EXTRACT:

_____

# For those people who have disassembled an EK43



## UbiquitousPhoton (Mar 7, 2016)

This just dropped out of the chute.... any ideas where I should be re-attaching it? Can't find any mention of it on diagrams


----------



## The Systemic Kid (Nov 23, 2012)

Goes inside the chute's throat with the clip on the inside. Not sure what it's supposed to do - suspect it's some sort of anti-static thingamy.


----------



## The Systemic Kid (Nov 23, 2012)

May be wrong but I hazily recall that the other end to the clip end has a right angle bit where it sits over the top of the chute flange. If I'm right, yours has sheared off. Won't affect grinder's performance.


----------



## Xpenno (Nov 12, 2012)

It's the anti static device but that's broken, it's not essential.


----------



## Thecatlinux (Mar 10, 2014)

At least it's not serious

I doubt you'd have the same issue with a mazzer, they are bulletproof


----------



## UbiquitousPhoton (Mar 7, 2016)

_____

DATA PROVIDED:
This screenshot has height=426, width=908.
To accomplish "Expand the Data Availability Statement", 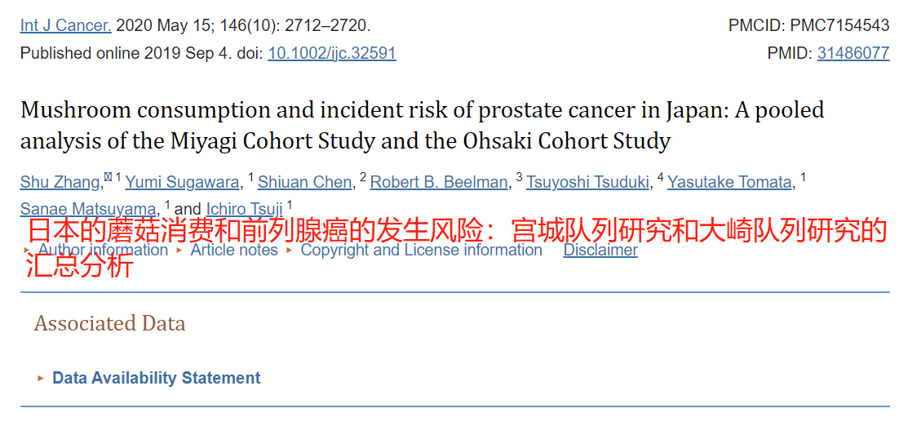I will click(156, 378).
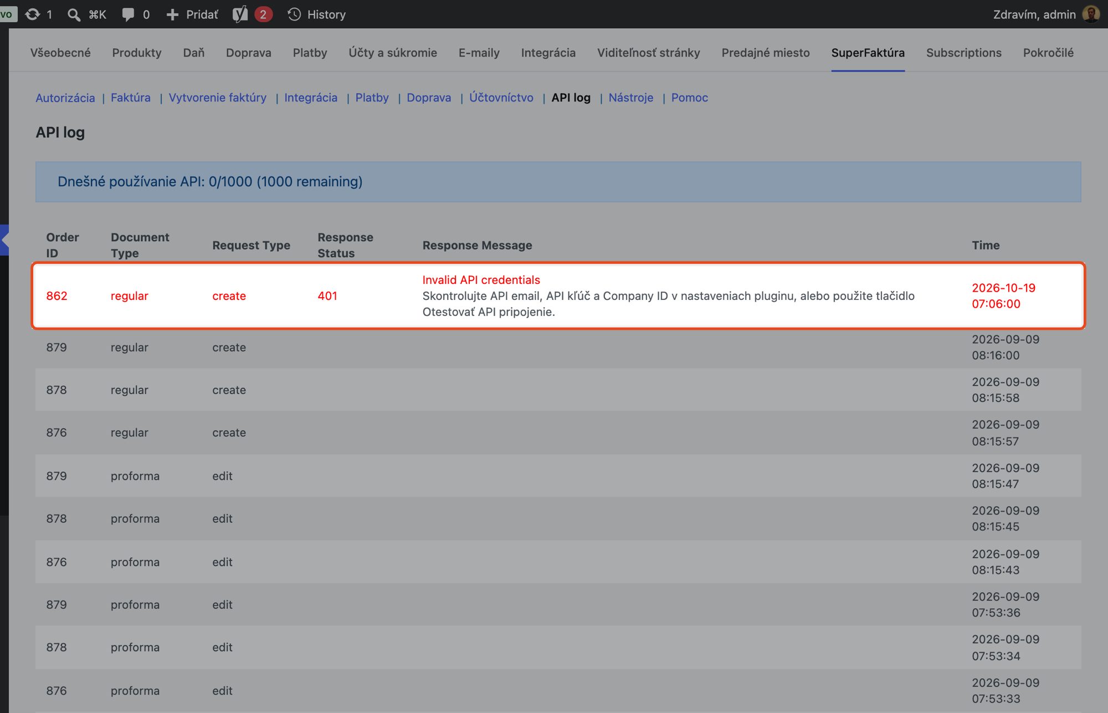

_____

THE TASKS:
a - Answer these questions about the EK43 thread:
(i) Where does The Systemic Kid say the part goes?
(ii) What does Xpenno call the part?
(iii) Which grinder brand does Thecatlinux describe as bulletproof?
b - Resume the EK43 grinder thread from where it stops by writing the post that follows the last header.
The data comes from a separate source.

OUTPUTS:
a -
(i) Inside the chute's throat, with the clip on the inside.
(ii) The anti static device.
(iii) Mazzer.

b -
Not sure whether to get miffed about this or not. Grinder is barely 6 months old, but as said before it's nit an essential part, and it has most definitely sheared. Hm.


----------



## dan1502 (Sep 8, 2012)

Surely Mahlkonig will see you right?


----------



## garydyke1 (Mar 9, 2011)

They are not expensive to replace , couple of quid from memory . Hasbean should have stock


----------



## yvesdemers (Oct 30, 2016)

Not sure what's the part# but here you see it...


----------



## garydyke1 (Mar 9, 2011)

Thats an old diagram .

Its actually part number 301106 ''Contact strip'' you need


----------



## Xpenno (Nov 12, 2012)

It does next to bugger all in my opinion.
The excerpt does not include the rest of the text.